A Polónia não vão receber dinheiro nenhum para construir muros. Ainda esta semana a Comissão Europeia afirmou que não financia muros de modo algum. Portanto essa afirmação está errada. E quanto aos artigos que referiu, não leio lá que essa liberdade de circulação seja incondicional. Existem leis e regras para as migrações. Eu não posso simplesmente emigrar para qualquer país, excepto dentro da minha casa UE. Os refugiados são diferentes e esses requerem proteção. Mas não vale a pena branquear o que está a fazer o regime Biolorrusia. A UE tem feito um esforço gigantesco para acolher e integrar refugiados como fez e continua a fazer a Alemanha por exemplo. Mas a UE não tem capacidade para acolher todos os refugiados do mundo. E é por isso que financia os campos através da ONU.

 Réplica: 

Desde há 30 anos a UE ergueu 1.000 km de muros nas suas fronteiras, em mais de 1/3 dos  países, 10 na crise migratória de 2015,  quando entrou mais de um milhão através de Itália, Chipre, Malta, Grécia ou Espanha.

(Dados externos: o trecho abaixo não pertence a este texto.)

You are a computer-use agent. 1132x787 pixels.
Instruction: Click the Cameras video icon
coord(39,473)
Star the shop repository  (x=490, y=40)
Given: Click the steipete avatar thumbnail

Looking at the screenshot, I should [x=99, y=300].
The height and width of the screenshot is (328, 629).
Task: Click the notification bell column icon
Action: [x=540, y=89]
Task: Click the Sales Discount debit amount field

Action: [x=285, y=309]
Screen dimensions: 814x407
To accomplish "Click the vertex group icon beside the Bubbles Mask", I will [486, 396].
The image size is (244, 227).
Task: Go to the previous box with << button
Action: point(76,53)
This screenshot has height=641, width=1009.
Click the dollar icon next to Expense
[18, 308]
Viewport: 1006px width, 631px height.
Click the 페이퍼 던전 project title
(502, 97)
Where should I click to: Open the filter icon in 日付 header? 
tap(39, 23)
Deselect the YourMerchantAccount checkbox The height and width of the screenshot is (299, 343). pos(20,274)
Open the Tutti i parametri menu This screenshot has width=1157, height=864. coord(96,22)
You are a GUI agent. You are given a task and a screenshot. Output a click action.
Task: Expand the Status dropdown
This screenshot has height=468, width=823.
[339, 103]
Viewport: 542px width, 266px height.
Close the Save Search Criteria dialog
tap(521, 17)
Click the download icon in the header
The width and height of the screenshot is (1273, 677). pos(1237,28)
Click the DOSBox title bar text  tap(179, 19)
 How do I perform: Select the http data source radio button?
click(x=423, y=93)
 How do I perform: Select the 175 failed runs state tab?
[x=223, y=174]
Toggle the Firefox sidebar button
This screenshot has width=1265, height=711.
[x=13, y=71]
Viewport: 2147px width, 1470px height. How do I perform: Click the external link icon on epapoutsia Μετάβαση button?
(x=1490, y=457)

O orçamento da polícia fronteiriça europeia passou de 6,2 milhões para 333 milhões  €entre 2005 e 2019. Em paralelo, o orçamento para as deportações, de 80 mil para 63 milhões €.

O Fundo Madad /EU, recebeu 1,2 mil milhões € para conter  3,6 milhões de sírios  na Turquia e fechar a rota da Líbia: Em 2018, o  número de migrantes que entraram na UE foi de 141,472: os fluxos de refugiados viraram-se então para o centro da Europa.

A Alemanha envelhecida recebeu a mão de obra de que necessitava. Mas foi a estratégia de governo autoritário húngaro a prevalecer: a “Fortaleza da Europa”…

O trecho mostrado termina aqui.